Ele era coagido pelo gerente

Sede do TJMG | Foto: TJMG/Reprodução
Um vendedor de Belo Horizonte receberá indenização de R$ 5 mil por danos morais após ser obrigado a remover completamente sua barba e bigode durante o período de trabalho. A decisão foi divulgada pela Justiça de Minas nesta segunda-feira (9).
O caso revelou uma situação de coação diária por parte da gerência, onde o funcionário era pressionado constantemente a manter o rosto completamente barbeado. A situação chegou ao ponto do trabalhador ser forçado a assinar um registro de ocorrência que o obrigava a remover a barba e o bigode, sob ameaça de demissão por justa causa.
O vendedor relatou que, após ceder à pressão e raspar a barba, experimentou uma significativa perda de autoestima e identidade. Ele também destacou que, embora outros colegas mantivessem barba, apenas ele recebeu advertência escrita sobre o assunto.
Em sua defesa, a empresa negou as acusações de perseguição ou hostilidade, argumentando que o funcionário poderia ter registrado eventuais dificuldades através dos canais apropriados disponibilizados pela empresa.
A 23ª Vara do Trabalho de Belo Horizonte considerou que a proibição do uso de barba, sem justificativa plausível, excede os limites do poder diretivo do empregador. O desembargador relator da Sétima Turma do TRT-MG, Fernando César da Fonseca, enfatizou que ficou “plenamente comprovado” o impedimento do uso de barba no ambiente de trabalho.

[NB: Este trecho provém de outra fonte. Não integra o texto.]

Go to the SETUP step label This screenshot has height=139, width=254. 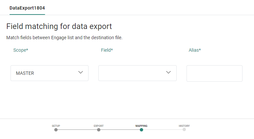[x=56, y=126]
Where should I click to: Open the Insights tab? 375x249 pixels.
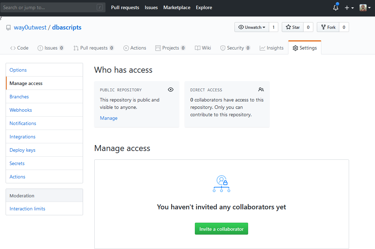(x=272, y=48)
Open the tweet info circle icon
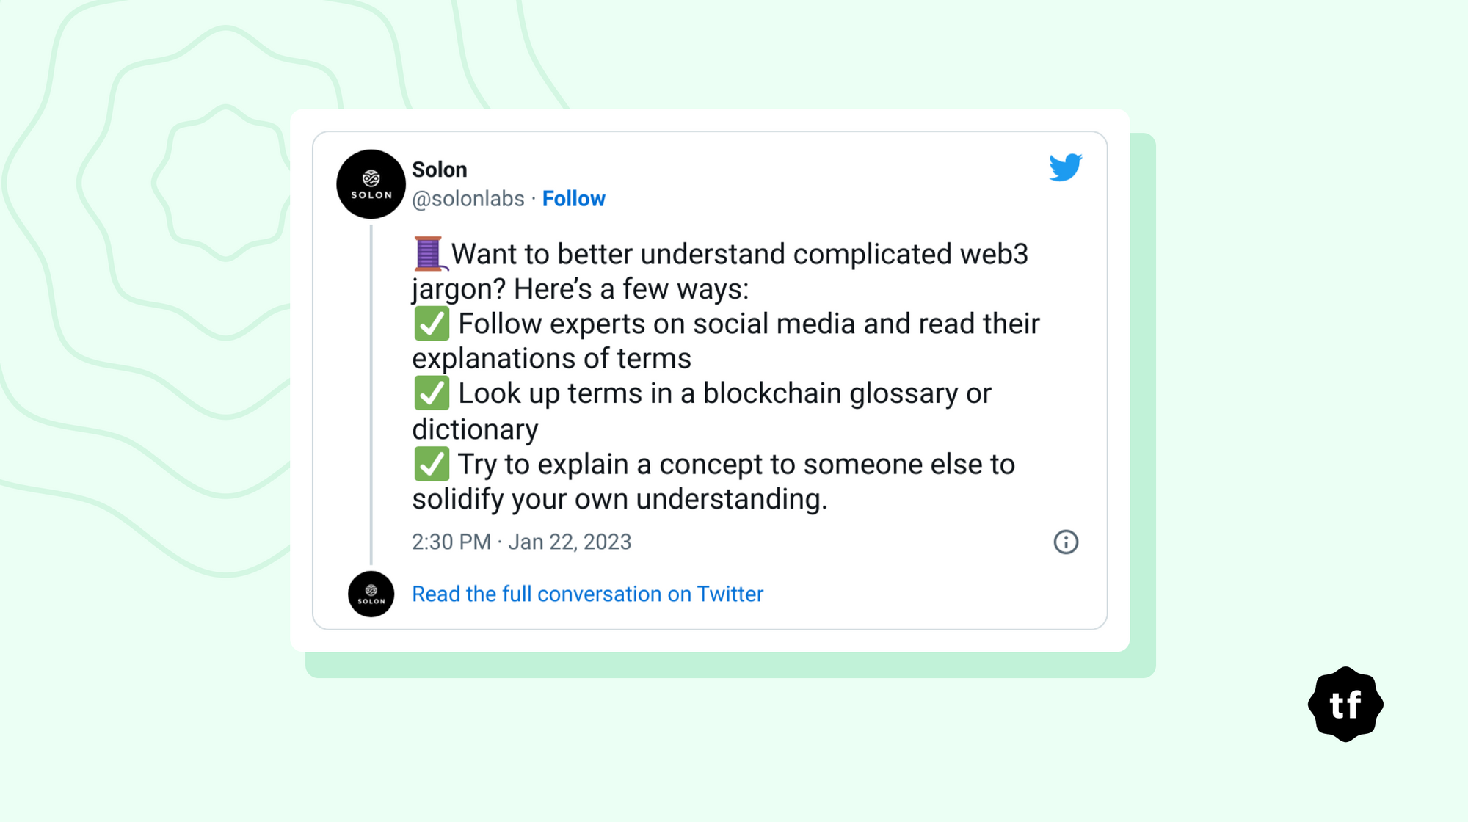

O julgador caracterizou a conduta da empresa como discriminação estética, especialmente porque tal exigência não estava relacionada às atividades exercidas pelo trabalhador como vendedor. A indenização de R$ 5 mil foi considerada adequada, levando em conta tanto o caráter punitivo quanto o efeito compensatório para minimizar o sofrimento da vítima.